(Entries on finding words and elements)
◇ ◇ ◇ ◇ ◇ ◇ ◇
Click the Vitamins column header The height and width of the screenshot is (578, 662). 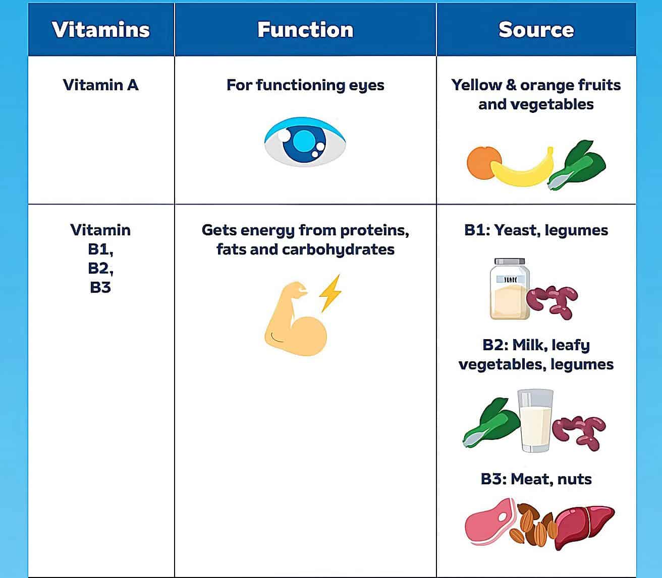[101, 30]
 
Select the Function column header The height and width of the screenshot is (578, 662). [305, 30]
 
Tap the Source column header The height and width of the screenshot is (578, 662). [536, 30]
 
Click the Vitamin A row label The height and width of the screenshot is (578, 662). [100, 85]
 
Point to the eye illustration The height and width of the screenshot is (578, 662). [305, 142]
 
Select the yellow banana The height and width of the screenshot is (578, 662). [523, 169]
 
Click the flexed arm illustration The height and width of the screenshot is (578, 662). [295, 323]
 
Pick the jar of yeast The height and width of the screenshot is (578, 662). [509, 290]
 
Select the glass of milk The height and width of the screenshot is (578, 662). [536, 421]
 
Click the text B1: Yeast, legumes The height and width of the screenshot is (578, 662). [536, 230]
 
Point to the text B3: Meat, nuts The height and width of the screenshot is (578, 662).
◇ ◇ ◇ ◇ ◇ ◇ ◇
EXERCISE INSTRUCTIONS: Count how many lines of the listing above contain the word "Select", and reply with only that number.

WRITTEN ANSWER: 3